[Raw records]
+ + + +

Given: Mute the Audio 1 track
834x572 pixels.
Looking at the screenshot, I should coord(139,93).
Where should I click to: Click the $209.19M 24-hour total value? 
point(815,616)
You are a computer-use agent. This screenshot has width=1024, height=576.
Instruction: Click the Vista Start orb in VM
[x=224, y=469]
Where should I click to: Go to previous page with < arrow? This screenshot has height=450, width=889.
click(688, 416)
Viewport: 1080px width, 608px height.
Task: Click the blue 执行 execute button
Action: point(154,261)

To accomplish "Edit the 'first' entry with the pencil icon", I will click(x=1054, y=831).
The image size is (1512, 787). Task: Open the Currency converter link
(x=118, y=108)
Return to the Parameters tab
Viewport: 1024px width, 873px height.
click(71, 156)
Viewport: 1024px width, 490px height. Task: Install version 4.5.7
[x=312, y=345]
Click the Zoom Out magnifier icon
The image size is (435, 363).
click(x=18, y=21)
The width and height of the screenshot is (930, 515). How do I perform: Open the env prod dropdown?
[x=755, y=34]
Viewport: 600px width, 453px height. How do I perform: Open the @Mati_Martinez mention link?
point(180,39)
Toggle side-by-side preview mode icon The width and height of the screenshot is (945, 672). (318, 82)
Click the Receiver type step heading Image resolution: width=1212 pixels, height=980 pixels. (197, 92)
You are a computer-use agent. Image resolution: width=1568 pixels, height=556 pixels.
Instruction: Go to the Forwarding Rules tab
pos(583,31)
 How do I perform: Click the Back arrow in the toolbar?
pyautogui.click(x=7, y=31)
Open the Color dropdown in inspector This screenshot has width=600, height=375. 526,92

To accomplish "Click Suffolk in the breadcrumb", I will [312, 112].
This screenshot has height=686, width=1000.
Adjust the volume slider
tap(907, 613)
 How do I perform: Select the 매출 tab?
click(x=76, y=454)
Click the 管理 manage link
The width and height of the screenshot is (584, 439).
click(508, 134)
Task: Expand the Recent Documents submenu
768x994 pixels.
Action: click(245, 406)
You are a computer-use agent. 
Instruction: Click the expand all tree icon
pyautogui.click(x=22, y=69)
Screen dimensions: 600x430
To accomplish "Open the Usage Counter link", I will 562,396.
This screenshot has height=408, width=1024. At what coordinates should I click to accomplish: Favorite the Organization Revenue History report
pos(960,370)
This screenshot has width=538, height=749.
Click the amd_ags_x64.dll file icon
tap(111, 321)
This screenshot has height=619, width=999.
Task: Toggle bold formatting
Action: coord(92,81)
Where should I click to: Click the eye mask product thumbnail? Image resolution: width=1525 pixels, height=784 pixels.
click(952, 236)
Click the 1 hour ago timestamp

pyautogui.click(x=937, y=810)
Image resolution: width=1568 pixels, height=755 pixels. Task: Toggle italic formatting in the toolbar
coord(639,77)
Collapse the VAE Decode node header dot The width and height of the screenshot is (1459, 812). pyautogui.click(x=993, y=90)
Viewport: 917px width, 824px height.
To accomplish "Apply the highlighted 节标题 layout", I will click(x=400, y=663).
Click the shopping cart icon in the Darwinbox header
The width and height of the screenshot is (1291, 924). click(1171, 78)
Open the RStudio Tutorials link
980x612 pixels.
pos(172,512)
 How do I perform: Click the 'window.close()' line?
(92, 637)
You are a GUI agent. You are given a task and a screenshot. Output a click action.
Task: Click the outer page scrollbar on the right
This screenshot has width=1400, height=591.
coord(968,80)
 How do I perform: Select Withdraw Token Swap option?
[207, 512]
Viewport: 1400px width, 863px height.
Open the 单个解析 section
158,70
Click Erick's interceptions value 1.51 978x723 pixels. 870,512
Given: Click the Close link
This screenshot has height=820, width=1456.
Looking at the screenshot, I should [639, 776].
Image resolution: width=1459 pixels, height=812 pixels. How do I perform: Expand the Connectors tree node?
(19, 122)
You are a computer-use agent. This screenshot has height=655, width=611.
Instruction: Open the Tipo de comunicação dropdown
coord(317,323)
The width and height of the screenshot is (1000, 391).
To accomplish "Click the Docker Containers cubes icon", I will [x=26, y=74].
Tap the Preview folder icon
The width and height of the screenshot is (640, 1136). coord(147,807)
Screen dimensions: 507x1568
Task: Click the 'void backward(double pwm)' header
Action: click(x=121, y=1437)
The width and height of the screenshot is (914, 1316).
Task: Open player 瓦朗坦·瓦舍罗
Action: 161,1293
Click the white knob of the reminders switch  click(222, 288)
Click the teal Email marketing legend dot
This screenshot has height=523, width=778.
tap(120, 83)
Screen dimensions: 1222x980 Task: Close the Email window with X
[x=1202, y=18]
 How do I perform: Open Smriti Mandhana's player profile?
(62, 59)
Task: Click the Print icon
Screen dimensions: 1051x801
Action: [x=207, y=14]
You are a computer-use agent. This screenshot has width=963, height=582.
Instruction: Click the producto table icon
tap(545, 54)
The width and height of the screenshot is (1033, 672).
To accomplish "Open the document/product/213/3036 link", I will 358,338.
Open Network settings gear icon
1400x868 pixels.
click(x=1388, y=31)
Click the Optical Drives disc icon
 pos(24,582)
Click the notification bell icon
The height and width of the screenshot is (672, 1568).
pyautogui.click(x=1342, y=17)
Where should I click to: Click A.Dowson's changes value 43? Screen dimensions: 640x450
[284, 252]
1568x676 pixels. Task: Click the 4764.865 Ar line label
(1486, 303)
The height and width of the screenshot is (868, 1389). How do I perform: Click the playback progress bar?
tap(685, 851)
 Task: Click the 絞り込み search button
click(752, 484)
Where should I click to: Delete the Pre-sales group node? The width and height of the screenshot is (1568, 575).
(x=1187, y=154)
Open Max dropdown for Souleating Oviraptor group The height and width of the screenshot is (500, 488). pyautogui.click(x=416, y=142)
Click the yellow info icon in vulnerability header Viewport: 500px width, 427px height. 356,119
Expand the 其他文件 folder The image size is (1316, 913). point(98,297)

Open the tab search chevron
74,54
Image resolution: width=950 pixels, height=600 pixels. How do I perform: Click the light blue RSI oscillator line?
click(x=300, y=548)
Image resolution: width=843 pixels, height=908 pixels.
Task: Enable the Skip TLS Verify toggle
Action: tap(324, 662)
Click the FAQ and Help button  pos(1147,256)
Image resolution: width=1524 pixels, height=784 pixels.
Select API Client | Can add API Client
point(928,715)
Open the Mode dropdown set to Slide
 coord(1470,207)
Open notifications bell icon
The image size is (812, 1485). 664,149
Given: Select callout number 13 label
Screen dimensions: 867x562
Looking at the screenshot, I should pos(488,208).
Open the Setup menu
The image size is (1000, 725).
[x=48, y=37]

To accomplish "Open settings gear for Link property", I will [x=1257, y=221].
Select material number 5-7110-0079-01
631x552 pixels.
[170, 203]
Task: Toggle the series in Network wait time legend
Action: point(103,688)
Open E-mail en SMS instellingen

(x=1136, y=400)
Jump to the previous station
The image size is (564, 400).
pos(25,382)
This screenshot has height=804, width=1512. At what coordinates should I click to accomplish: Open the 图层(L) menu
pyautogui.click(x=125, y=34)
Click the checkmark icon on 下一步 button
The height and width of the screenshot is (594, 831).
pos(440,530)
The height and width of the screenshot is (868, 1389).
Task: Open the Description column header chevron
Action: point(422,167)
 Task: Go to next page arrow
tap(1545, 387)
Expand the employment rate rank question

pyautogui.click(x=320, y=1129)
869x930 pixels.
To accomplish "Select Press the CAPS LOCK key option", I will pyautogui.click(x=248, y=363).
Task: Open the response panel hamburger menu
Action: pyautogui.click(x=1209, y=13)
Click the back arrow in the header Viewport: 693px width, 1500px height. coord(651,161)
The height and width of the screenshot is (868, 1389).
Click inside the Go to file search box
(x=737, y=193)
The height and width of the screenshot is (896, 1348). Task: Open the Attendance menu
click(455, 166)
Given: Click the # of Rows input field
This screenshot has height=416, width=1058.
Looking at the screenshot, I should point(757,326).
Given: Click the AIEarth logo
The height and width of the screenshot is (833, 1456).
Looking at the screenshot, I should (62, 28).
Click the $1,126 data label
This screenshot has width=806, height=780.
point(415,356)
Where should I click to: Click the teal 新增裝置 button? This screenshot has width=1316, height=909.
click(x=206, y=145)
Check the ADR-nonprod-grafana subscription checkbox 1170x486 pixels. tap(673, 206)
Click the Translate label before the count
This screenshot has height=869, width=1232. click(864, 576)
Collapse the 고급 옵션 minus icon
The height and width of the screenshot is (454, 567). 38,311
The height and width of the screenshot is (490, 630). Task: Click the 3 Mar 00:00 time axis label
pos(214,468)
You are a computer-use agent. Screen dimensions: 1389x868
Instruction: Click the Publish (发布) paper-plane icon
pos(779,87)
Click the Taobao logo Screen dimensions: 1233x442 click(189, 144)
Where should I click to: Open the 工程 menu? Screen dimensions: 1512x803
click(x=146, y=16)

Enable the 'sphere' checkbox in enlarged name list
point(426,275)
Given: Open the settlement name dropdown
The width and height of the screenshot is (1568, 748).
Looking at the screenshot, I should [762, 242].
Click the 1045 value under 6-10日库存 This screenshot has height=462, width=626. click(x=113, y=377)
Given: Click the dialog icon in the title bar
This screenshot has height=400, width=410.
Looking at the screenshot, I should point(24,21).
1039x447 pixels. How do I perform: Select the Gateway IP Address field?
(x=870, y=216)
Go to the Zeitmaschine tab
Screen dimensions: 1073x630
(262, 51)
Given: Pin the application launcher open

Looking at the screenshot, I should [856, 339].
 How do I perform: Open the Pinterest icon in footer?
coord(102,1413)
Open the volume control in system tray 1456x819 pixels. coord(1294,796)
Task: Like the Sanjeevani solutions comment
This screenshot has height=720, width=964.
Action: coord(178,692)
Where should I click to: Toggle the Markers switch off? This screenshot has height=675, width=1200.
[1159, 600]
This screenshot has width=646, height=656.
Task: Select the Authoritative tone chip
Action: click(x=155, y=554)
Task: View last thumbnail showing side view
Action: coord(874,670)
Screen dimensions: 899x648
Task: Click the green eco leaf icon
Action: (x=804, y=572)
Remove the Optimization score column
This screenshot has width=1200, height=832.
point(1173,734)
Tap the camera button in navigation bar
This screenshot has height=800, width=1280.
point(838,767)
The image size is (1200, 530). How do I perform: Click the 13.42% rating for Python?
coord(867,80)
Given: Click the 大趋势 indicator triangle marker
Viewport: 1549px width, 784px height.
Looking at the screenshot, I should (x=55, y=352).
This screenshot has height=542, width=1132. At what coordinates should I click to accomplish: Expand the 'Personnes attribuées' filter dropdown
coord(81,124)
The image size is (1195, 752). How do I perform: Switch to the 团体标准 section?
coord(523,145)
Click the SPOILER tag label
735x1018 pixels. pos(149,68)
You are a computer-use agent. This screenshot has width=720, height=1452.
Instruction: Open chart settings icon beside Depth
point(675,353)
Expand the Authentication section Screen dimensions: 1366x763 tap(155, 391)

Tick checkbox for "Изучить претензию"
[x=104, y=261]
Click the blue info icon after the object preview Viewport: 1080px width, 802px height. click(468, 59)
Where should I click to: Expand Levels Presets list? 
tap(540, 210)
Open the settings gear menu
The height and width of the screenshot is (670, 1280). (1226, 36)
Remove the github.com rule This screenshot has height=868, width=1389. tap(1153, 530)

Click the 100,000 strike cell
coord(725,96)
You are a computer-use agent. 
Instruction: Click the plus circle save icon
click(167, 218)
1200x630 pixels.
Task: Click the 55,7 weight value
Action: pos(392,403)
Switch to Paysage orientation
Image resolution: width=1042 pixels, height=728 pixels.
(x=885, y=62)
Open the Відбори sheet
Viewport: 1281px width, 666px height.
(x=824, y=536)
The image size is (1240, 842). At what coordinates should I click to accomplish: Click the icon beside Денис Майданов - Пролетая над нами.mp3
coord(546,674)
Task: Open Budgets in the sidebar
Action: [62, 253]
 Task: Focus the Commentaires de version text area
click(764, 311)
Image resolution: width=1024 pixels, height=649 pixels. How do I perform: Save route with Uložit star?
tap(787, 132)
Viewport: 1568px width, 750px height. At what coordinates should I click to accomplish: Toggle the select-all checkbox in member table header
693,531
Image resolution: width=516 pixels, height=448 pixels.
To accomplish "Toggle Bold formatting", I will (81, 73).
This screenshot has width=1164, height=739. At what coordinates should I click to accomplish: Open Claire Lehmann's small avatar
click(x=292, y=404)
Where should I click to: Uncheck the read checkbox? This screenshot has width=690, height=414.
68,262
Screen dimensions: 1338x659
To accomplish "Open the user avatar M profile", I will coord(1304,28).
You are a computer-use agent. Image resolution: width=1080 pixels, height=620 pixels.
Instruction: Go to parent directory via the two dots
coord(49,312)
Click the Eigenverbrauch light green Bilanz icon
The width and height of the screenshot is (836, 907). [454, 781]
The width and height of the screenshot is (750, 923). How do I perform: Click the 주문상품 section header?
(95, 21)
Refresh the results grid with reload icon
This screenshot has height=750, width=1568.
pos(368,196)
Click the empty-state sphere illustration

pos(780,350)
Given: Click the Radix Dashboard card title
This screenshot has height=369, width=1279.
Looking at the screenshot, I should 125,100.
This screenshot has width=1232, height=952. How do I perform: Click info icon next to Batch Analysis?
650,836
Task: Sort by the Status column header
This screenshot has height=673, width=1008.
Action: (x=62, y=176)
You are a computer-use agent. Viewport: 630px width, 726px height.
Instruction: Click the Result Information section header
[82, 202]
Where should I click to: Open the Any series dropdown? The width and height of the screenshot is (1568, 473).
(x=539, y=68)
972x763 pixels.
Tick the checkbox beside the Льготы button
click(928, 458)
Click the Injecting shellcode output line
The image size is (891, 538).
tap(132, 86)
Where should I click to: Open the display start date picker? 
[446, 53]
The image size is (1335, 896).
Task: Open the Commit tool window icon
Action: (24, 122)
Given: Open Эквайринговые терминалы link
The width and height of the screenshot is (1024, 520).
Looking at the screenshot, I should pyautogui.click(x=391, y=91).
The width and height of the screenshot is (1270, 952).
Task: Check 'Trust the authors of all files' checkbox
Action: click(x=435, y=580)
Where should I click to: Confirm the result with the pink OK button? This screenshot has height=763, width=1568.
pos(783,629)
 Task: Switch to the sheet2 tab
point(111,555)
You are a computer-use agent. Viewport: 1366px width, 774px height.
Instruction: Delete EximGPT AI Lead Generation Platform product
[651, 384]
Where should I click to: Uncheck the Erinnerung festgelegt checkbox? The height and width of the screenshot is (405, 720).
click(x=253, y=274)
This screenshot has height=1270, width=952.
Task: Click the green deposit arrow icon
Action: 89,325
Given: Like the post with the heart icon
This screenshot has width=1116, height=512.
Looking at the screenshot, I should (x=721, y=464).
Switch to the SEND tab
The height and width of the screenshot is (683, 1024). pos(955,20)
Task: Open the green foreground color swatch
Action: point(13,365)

+ + + +

**THE TASK**
Please copy out the rows above word for word, from the line containing "Collapse the 고급 옵션 minus icon" down to the line containing "Looking at the screenshot, I should [762, 242].", both lines included.

**SOLVED EXERCISE**
Collapse the 고급 옵션 minus icon
The height and width of the screenshot is (454, 567). 38,311
The height and width of the screenshot is (490, 630). Task: Click the 3 Mar 00:00 time axis label
pos(214,468)
You are a computer-use agent. Screen dimensions: 1389x868
Instruction: Click the Publish (发布) paper-plane icon
pos(779,87)
Click the Taobao logo Screen dimensions: 1233x442 click(189, 144)
Where should I click to: Open the 工程 menu? Screen dimensions: 1512x803
click(x=146, y=16)

Enable the 'sphere' checkbox in enlarged name list
point(426,275)
Given: Open the settlement name dropdown
The width and height of the screenshot is (1568, 748).
Looking at the screenshot, I should [762, 242].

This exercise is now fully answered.